**** PAGE EXCERPT ****

The EU and the NATO’s ability to act in concert against the Russian security challenge is being hard hit by Russian information warfare.
Information warfare, in a narrow sense, can be understood as manipulating information in order to distort both the political decision-making process and the legitimacy base of a target society. It is neither a new phenomenon in international politics, nor has it been invented by Russia. The techniques and patterns of the current Russian information war campaigns are very similar, allowing for the radically different technological context, to those used by Western actors during the Cold War and the “democracy export period” of the last two and half decades.
However, Europe’s capacity to deal with Russian information warfare is lessened still further by how Europe sees and interprets its own role. Its partially passive, partially reactive stance combined with a somewhat hypocritical ‘victim’ narrative has two significant negative consequences.
First of all, such an approach undermines the credibility of the European position. This discursive frame of victimhood is, in the long run, simply not true, and significant parts of western societies understand this discrepancy. Such hypocrisy can significantly undermine the credibility of Western arguments. It must, therefore, be openly addressed and explained. It is necessary to explore and explain the difference between, on the one hand, European support of democratisation and civil society abroad and Russian spreading of disinformation and propaganda on the other, particularly as they share confusingly similar patterns and policy toolkits.
The second negative consequence is that passivity leaves important strategic advantages unutilised. The EU, shocked by the Russian offensive against it, has hardly taken into account the idea that information warfare – a tactical tool in the Kremlin’s hands – could be a strategic tool for the West. The West disposes of far greater soft power – the key resource in an information war – than Russia does, and the balance of possible outcomes is heavily weighted in Europe’s favour.
Taking the second point first, the risks of a full-blown information war are far greater for Russia than they are for Europe. For the EU, a mutual exchange of blows in an information war could do little more than undermine unity within the EU and raise hurdles in the way of European decision making on the issue of sanctions or other steps against Moscow. For Russia, such a confrontation could present an existential danger for the existence of the current regime in Moscow, as the colour revolutions have previously shown. Russia has, therefore, far more to lose in a reciprocal hybrid war than the West.

**** INFORMATION SUPPLIED ****

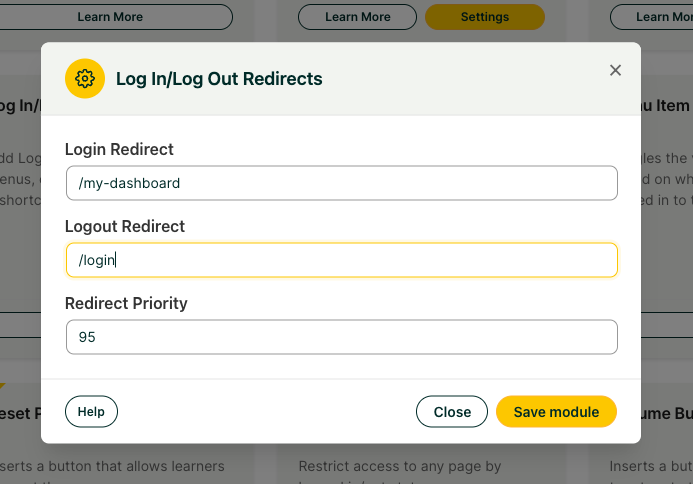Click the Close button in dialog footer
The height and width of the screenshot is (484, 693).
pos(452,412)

****

GOAL A: In the excerpt on Russian information warfare, turn the paragraph beginning "Taking the second point first" into a short bulleted list that keeps its main facts.
GOAL B: List every feature that the excerpt on Russian information warfare attributes to Europe's stance in the paragraph beginning "However, Europe's capacity".
GOAL C: Continue the excerpt on Russian information warfare, beginning after its final sentence.

TASK OUTPUT A:
- A full-blown information war carries far greater risks for Russia than for Europe.
- For the EU, a mutual exchange of blows could at most undermine internal unity and hinder decisions on sanctions or other steps against Moscow.
- For Russia, such a confrontation could be an existential danger to the current regime, as the colour revolutions have shown.
- Russia therefore has far more to lose than the West in a reciprocal hybrid war.

TASK OUTPUT B:
- Partially passive
- Partially reactive
- A somewhat hypocritical "victim" narrative

TASK OUTPUT C:
On the issue of soft power, there is no comparison between the Russian and Western positions. Even though the EU has lost tremendous soft power resources since the economic crisis, the attractiveness of the European model far outreaches that of its Russian counterpart. Russia’s capability to attract countries into its orbit without military and/or economic pressure is questionable, while the Maidan events clearly show the attractiveness of the European model, even without a clear European commitment to candidate status.
A final consequence of European passivity is that it leads to a misunderstanding of the nature of Russian soft power. The Ukrainian crisis and direct Russian media propaganda play only a secondary role in the manipulation of the European public and political decision making. Unless they target an ethnic Russian or Russian-speaking population, like in the Ukraine or in the Baltic States, communication campaigns or “information warfare” have only a very limited direct effect.
It is instead well-embedded national actors, of whom pro-Russian, Eurosceptic populist parties are the most influential, that have a clear impact on European political discourse. These have a key role in channelling and representing Russian interests and influence in their respective EU countries. But the role of these intermediaries is not a subordinated one. They act primarily in their own interests and only secondarily in the interest of Moscow; their only reason for acting in concordance with Moscow is the existence of a delicate structure of mutual positions. In short, these parties are not Putin’s puppets but actively pursue their own interests.
In contrast to the USSR, which was able to deploy a real counter-model to the West in the form of communist internationalism, Russia offers no such alternative. It provides now at best a heterogeneous ideological basket, filled with 19th century social values, a selective discourse on national sovereignty and strident anti-Americanism.
There is significant overlap between this slate and the values of Eurosceptic populist parties and it is this partially shared value base that constitutes the real basis of cooperation. These parties don’t necessarily support Russia because they believe Russian propaganda about Ukraine Crisis. They support Russia because their values partially coincide; they echo Russian propaganda to a national domestic audience only as long as it is in their own interest. Some too may benefit from direct or indirect financial and other support by Moscow or some at least because they have been penetrated by Russian intelligence (see the case of the Hungarian Jobbik).
How then can this challenge be countered by the West?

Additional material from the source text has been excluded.